= What to produce =
In the material below, the required lines run from the one containing "Task: Click the Act-23 badge icon" through the one containing "The width and". Copy those lines exactly, ends included, and nothing else.

= Material provided =

Start of Block

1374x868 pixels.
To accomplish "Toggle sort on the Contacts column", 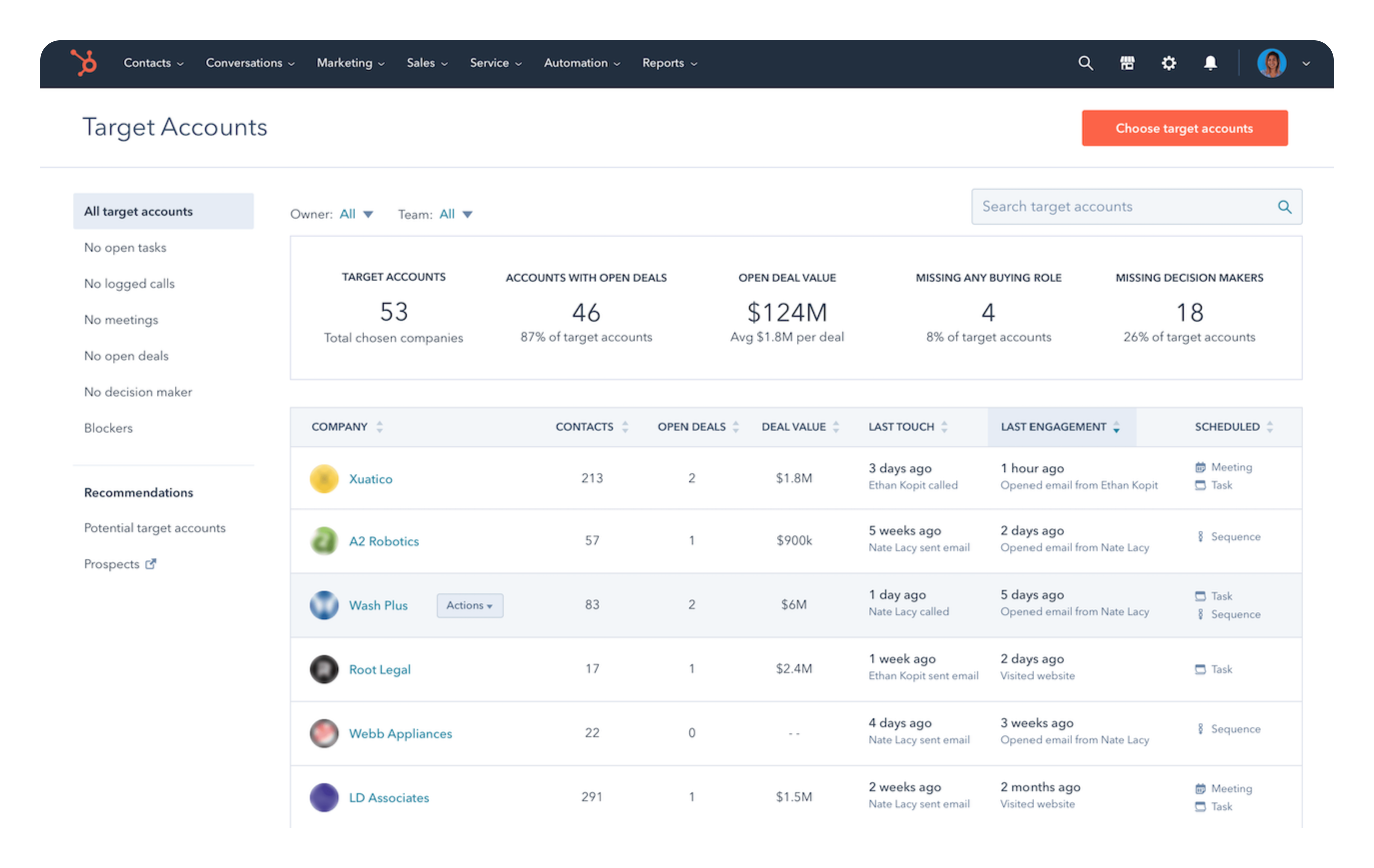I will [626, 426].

End of Block
Start of Block

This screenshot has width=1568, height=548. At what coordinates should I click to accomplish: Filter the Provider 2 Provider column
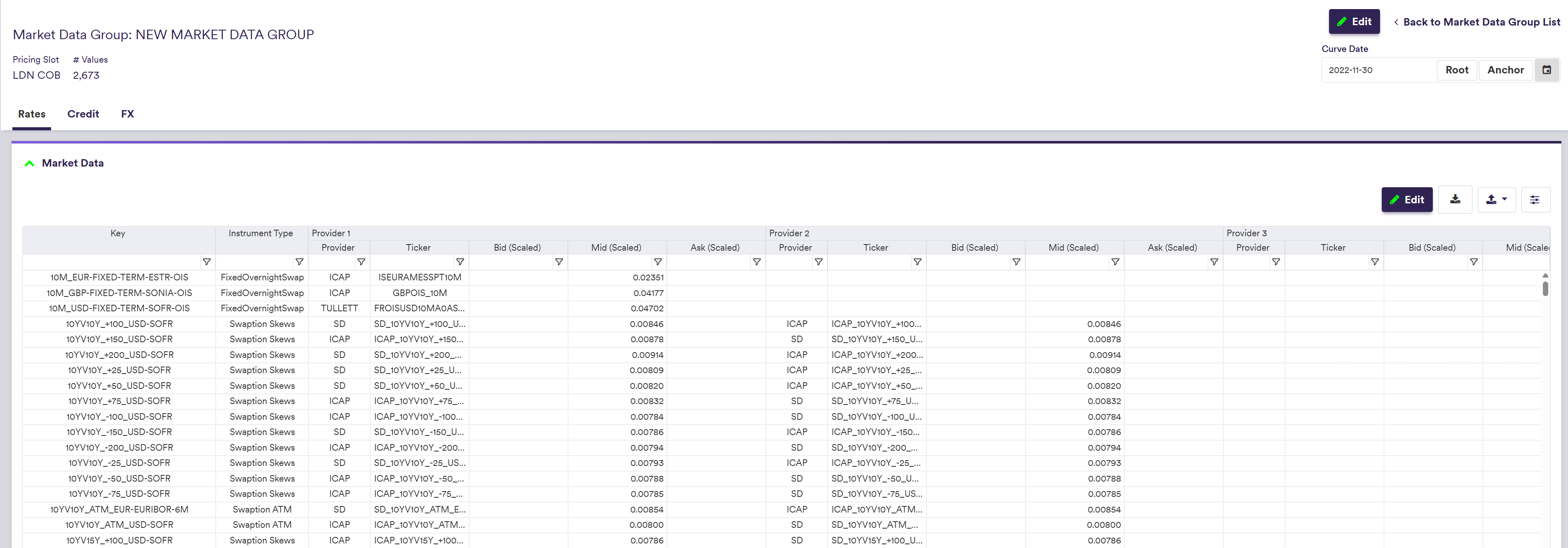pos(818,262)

End of Block
Start of Block

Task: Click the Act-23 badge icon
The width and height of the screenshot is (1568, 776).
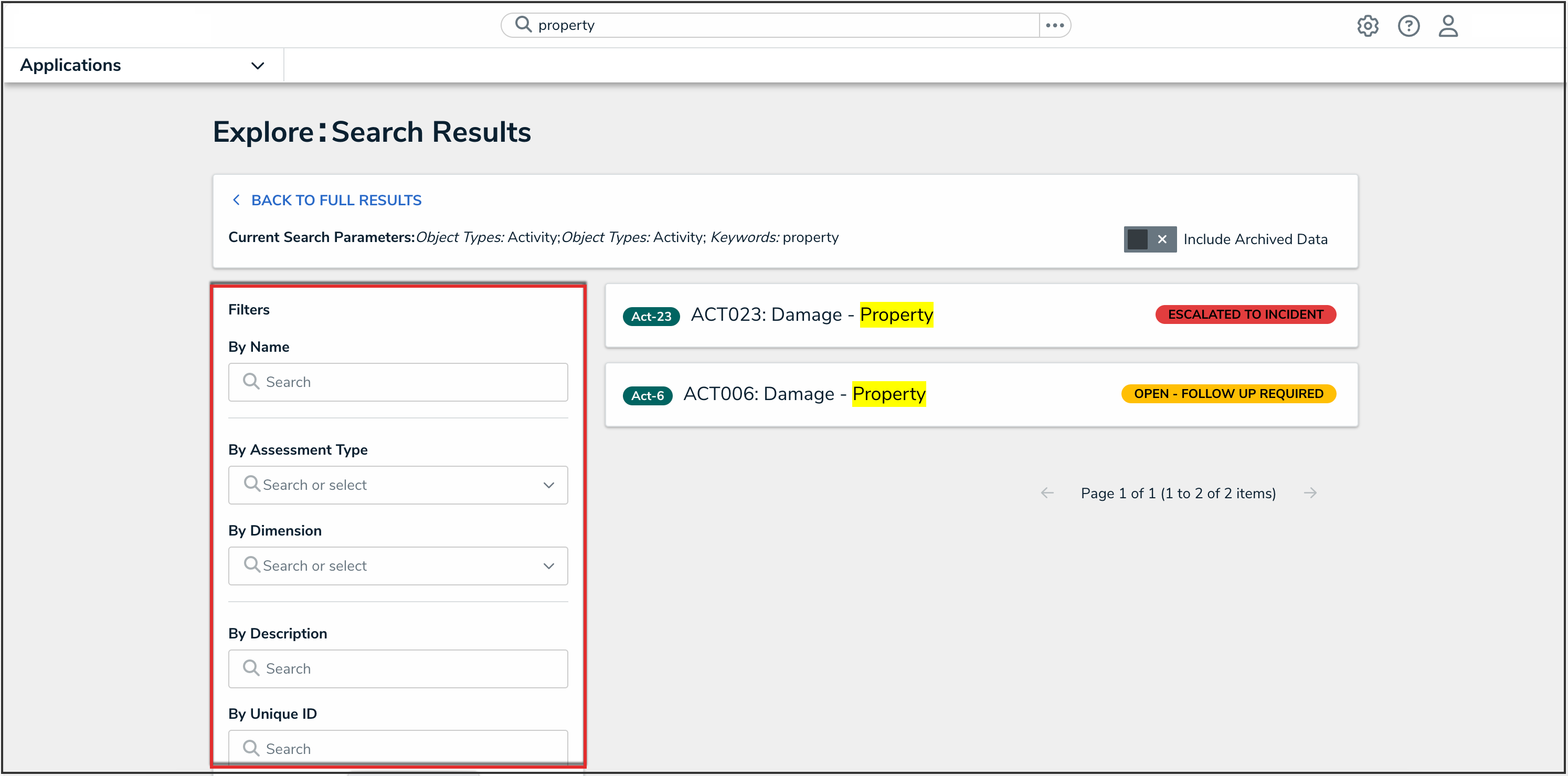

End of Block

= Result =
Task: Click the Act-23 badge icon
The width and height of the screenshot is (1568, 776).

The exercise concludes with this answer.